■ **Required actions**:
(1) Which kind of labor does the court opinion excerpt say is expressly excluded from the provisions of the 1913 act?
(2) List every reference in the court opinion excerpt that names a reporter or statute volume together with a page number.
(3) Write the next part of the court opinion excerpt, beginning after its final sentence.

Now, it is true that this court, in the case of Reynolds v. E. Clemens Horst Co., 35 Cal. App., at page 722, [170 Pac. 1087], uses the following language in referring to this act: “The said act of 1913 was intended to present and embody a complete scheme for the enforcement of a cause of action like that before us, and it is apparent that all prior legislation on the subject is inconsistent with the provisions of said act.” But, as above noted, this act of 1913, now in force, does not present or embody any scheme for the enforcement of a cause of action like that before us in the present case. In fact a cause of action arising out of farm labor like that before us now is expressly excluded from the provisions of this act.
Furthermore, the act specifically provides (see see. 12, div. (c) of subd. 3, Stats. 1915, p. 1081), that “in all other cases where the conditions of compensation do not concur, the liability of the employer shall be the same as if this act had not been passed.” Therefore, since the conditions of compensation referred to in the act do not concur to affect the plain*775tiff herein, since he is a farm laborer, it follows that the liability of the defendant employer herein “shall be the same as if this act had not been passed. ’ ’ Also, since section 1 of the Roseberry Act lays down rules of substantive law finally governing all classes of employees, it can be inconsistent with and repealed by the present act only to the extent that the present act includes, and does not exclude, such classes of employees. For these reasons the defendant herein cannot be permitted to urge as a defense that the plaintiff, either expressly or impliedly, assumed the risk of the hazard complained of.

■ **Recorded data**:
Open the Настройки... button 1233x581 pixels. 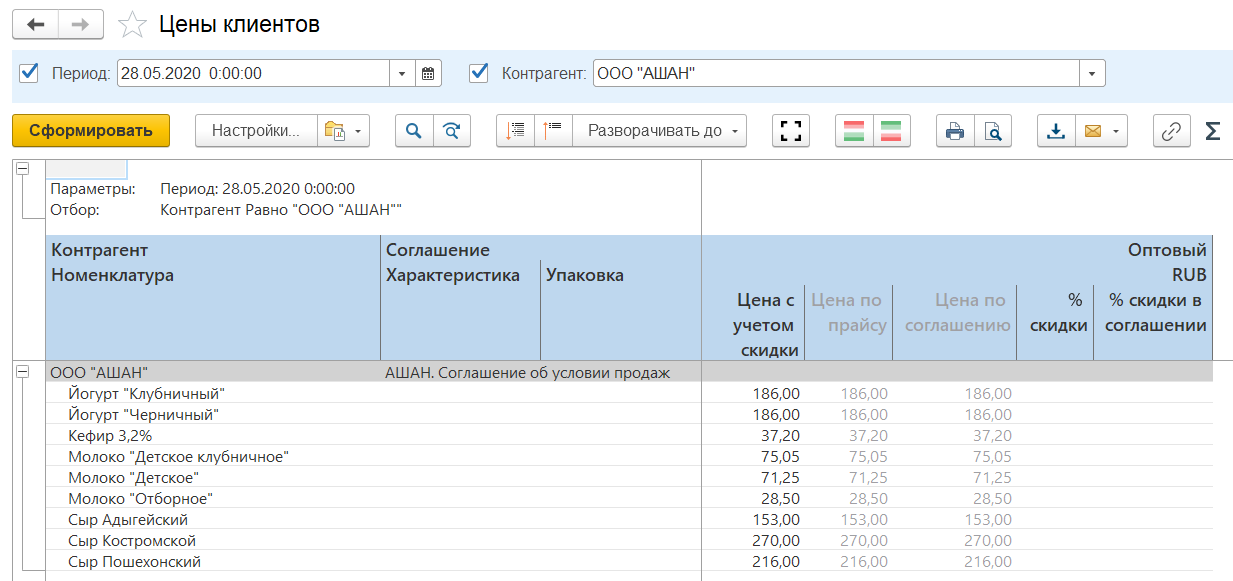pyautogui.click(x=256, y=131)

■ **Task-by-task outputs**:
(1) Farm labor is expressly excluded.

(2) 35 Cal. App., at page 722; 170 Pac. 1087; Stats. 1915, p. 1081

(3)
In this connection it may be noted that the case of Barrett v. Metropolitan Cont. Co., 172 Cal. 116, [155 Pac. 645], referred to by this court in the recent case of Fererira v. Silvey, 38 Cal. App. 346, [176 Pac. 371], was not a case involving the relation of employer and employee, and no question was raised therein concerning any Employers’ Liability Act. In fact, the relation of employer and employee did not exist between the plaintiff and defendant, the plaintiff being in the employ of the city.
The court, therefore, did not err in refusing to give instructions Nos. 6 and 7, requested by defendant, to the extent that said instructions recognize the defense of assumption of risk in this case; and, for the same reason, the court did not err in refusing to grant defendant’s motion for- a nonsuit. Also, it was error, though not prejudicial to the defendant, to give instructions Nos. 23 and 24, which were given upon the theory that assumption of risk was a defense in this action.
But, for the reasons already given, the judgment is reversed and cause remanded for a new trial.
Burnett, J., and Hart, J., concurred.